[Collected data]

+===+

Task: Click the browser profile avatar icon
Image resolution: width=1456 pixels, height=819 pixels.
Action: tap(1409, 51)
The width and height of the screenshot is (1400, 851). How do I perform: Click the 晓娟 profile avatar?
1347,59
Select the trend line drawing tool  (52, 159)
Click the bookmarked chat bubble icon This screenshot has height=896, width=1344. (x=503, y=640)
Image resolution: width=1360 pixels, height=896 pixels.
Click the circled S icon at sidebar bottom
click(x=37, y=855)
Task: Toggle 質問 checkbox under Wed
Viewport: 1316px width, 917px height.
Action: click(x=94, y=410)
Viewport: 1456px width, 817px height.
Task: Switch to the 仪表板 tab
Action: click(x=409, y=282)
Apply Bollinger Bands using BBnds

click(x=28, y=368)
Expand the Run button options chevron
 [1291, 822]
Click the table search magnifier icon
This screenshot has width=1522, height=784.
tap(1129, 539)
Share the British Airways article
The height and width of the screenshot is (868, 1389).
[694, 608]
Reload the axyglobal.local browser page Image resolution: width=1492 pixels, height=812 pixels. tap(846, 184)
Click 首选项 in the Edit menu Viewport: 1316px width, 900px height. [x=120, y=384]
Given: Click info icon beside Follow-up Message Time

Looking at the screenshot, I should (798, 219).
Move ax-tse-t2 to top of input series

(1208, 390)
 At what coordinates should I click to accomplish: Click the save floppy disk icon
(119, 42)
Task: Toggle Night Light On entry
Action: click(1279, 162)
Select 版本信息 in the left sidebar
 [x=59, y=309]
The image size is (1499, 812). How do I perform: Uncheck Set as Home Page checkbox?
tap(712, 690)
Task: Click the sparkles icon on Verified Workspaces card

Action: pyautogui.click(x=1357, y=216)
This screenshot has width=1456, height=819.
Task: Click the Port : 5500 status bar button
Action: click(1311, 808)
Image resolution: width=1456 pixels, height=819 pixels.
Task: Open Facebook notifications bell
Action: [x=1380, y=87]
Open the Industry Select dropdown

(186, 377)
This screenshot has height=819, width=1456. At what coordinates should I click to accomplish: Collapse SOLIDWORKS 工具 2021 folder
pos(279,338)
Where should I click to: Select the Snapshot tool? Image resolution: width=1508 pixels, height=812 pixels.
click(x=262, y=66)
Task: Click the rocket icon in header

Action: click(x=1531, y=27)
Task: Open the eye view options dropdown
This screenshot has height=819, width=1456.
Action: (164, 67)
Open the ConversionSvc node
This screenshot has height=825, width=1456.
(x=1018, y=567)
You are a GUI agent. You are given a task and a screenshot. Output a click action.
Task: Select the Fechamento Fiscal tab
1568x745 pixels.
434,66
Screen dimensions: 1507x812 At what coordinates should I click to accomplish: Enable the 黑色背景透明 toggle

+===+

YOUR OBJECTIVE: Would you please repeat exactly the lines above, starting at the line with "This screenshot has width=1522, height=784." and stopping at the line with "Click 首选项 in", both included?

ANSWER SPACE:
This screenshot has width=1522, height=784.
tap(1129, 539)
Share the British Airways article
The height and width of the screenshot is (868, 1389).
[694, 608]
Reload the axyglobal.local browser page Image resolution: width=1492 pixels, height=812 pixels. tap(846, 184)
Click 首选项 in the Edit menu Viewport: 1316px width, 900px height. [x=120, y=384]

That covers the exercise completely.